According to an official of the Civil Aviation Administration of China (CAAC), Shi Wu, new carriers will have to be located at Tier 2 airports not only to ease congestion at the main airports but also due to the congested airspace.


Boeing Commercial Airplanes vice president of marketing Randy Tinseth, speaking in Brussels on Tuesday, said the “good news in China is that they are building some 100 new airports.” But he noted, the Chinese authorities are not doing a lot to improve the management of the country's airspace.


“Airlines operating at Tier 2 airports will help boost passenger growth and open more routes, especially to the less developed western region,” Shi said. Tier 2 city airports are in Hangzhou, Nanjing, Jinan, Qingdao, Chongqing, Dalian, Ningbo, Xiamen, Chengdu, Wuhan, Harbin, Shenyang, Changsha, Zhengzhou, and Fuzhou.


To address the primary airport capacity crunch, Beijing will have a second international facility when the new airport in Daxing opens in October 2019.


“Opening of Beijing Daxing Airport would ease congestion at BCIA [Beijing Capital] and create slots as some Chinese and foreign airlines will have their operations moved to the former,” Shi said. Airlines that have operations at BCIA and want to increase flights to the Chinese capital would be given preference for additional slots.


China’s civil aviation market is growing at a rapid rate. Its airlines collectively carried 589 million passengers in 2017, up 42 percent from 2013. They are expected to top 600 million passengers this year. China is currently the second biggest after the U.S. in terms of passengers to, from, and within the country, but according to IATA forecasts, the country is projected to overtake the U.S. in 2025 and become the largest air travel market in the world.  
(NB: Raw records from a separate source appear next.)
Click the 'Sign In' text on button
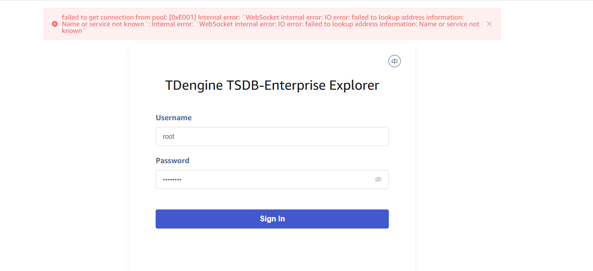The image size is (593, 271). click(x=272, y=219)
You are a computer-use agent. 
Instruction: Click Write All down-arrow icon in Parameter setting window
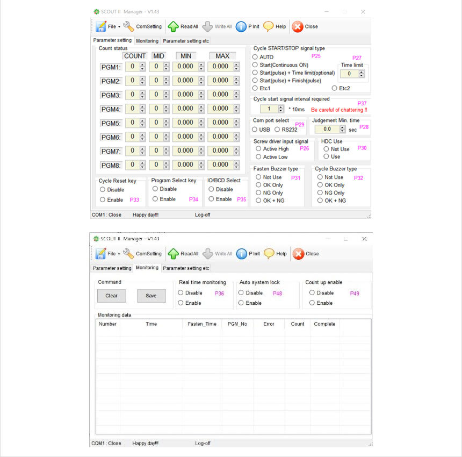(207, 26)

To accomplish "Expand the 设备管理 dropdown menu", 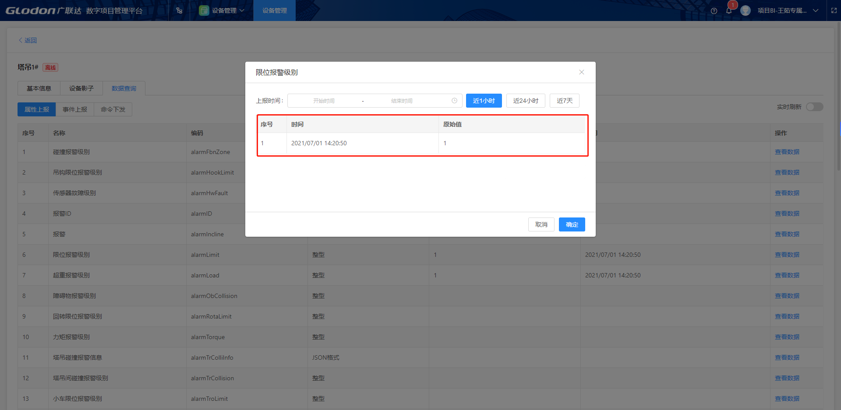I will (242, 11).
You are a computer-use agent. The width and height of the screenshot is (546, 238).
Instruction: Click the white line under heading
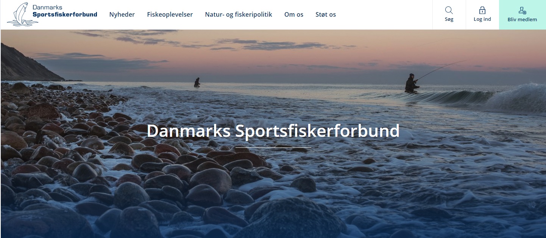click(x=273, y=147)
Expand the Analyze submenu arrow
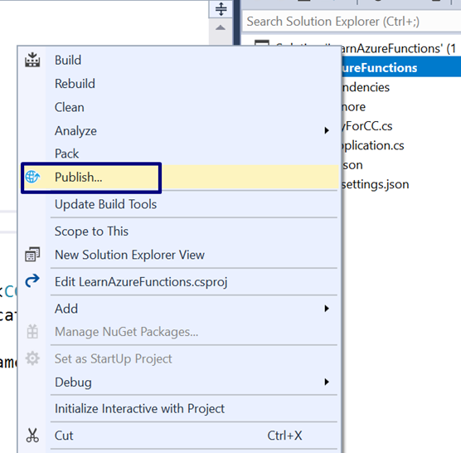The height and width of the screenshot is (453, 461). click(327, 130)
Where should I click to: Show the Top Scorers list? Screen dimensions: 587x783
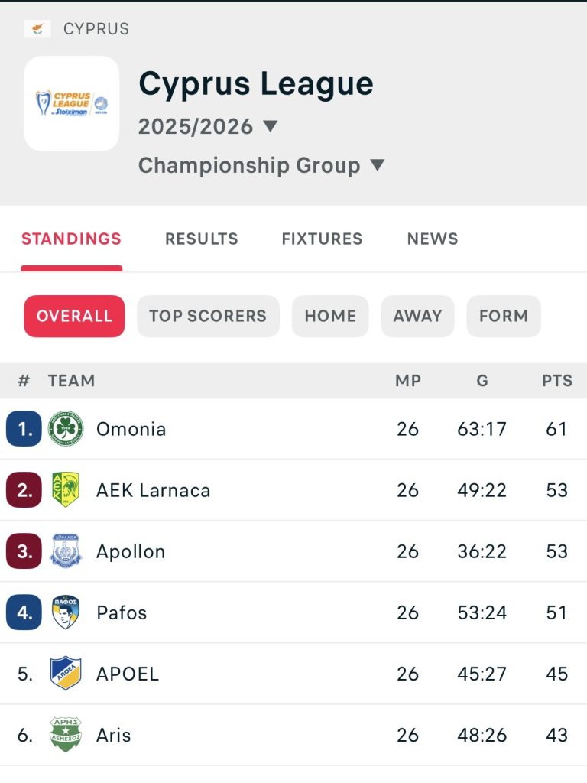coord(208,316)
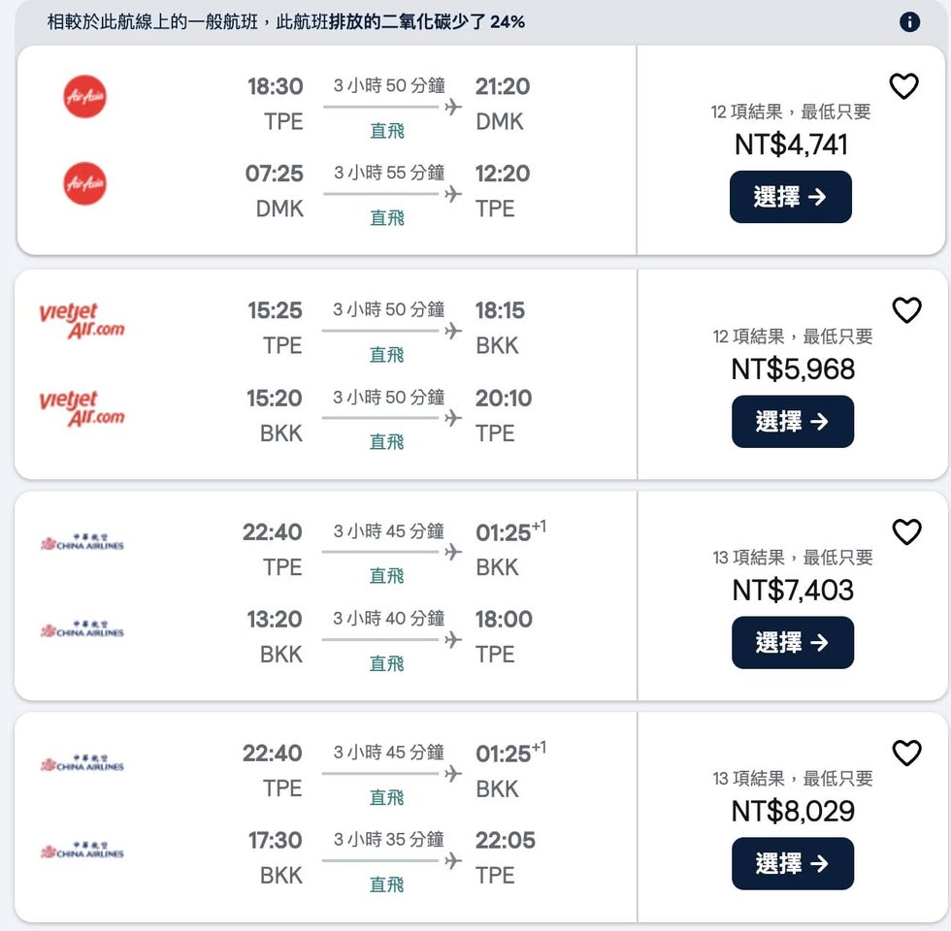951x931 pixels.
Task: Click China Airlines logo on 17:30 return flight
Action: (82, 851)
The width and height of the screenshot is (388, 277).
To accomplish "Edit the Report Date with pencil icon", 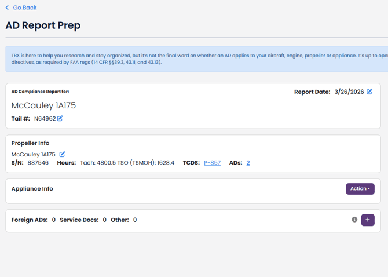I will coord(369,92).
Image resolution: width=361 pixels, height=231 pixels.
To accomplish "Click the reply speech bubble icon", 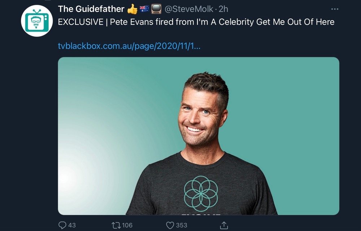I will click(62, 225).
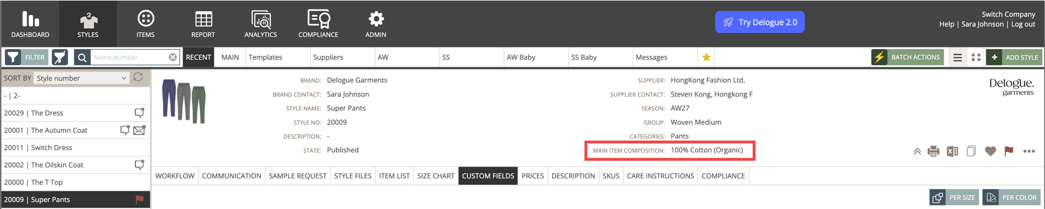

Chinese airlines currently have a combined fleet of about 3,100 aircraft, with the China Southern Airlines Group alone operating 800 units. Both Airbus and Boeing are bullish about the growth potential of the market, and Boeing in September raised its previous long-term outlook for China to 6.2 percent. According to the U.S. OEM, Chinese airlines will buy 7,690 new airplanes over the next two decades to 2037 and Airbus is forecasting that China will require a total of 7,400 new passenger airplanes and freighters in the next 20 years, taking up 19 percent of the global demand for world's commercial aircraft fleet. Boeing delivered 202 aircraft to Chinese airlines in 2017, compared to 176 by Airbus.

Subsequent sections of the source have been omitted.